The answer should be each line from the entries below that has the word "Questions" in it.
Content starts
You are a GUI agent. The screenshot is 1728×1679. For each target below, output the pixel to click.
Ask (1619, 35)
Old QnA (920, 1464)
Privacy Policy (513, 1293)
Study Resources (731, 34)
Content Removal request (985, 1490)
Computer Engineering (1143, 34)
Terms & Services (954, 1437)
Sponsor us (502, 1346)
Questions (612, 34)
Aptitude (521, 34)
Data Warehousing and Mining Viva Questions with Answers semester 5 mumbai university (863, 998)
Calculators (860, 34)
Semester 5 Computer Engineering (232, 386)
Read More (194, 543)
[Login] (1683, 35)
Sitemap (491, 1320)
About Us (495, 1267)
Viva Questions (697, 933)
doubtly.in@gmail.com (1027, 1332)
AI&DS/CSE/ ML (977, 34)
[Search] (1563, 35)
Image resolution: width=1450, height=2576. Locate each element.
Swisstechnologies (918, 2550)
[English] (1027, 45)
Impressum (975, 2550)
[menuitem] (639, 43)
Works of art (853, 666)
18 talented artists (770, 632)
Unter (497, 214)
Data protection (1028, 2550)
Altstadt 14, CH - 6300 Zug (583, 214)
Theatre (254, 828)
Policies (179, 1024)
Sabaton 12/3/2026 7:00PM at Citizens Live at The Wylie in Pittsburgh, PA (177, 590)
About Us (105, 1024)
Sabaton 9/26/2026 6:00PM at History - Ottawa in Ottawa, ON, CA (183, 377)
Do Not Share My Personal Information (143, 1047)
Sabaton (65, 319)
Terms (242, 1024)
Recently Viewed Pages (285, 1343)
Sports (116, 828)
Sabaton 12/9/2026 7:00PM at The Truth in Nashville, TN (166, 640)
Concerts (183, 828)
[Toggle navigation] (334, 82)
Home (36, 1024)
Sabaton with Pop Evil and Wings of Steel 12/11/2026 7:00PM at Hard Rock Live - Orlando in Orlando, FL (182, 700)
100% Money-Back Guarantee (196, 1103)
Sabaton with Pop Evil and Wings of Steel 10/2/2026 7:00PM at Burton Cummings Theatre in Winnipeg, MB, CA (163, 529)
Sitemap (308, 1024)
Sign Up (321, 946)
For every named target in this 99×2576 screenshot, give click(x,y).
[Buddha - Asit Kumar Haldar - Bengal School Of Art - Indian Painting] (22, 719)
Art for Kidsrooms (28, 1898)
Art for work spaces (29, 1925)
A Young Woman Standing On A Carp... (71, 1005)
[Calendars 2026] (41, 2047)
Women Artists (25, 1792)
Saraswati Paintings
Content ends
### Response area
Questions (612, 34)
Data Warehousing and Mining Viva Questions with Answers semester 5 mumbai university (863, 998)
Viva Questions (697, 933)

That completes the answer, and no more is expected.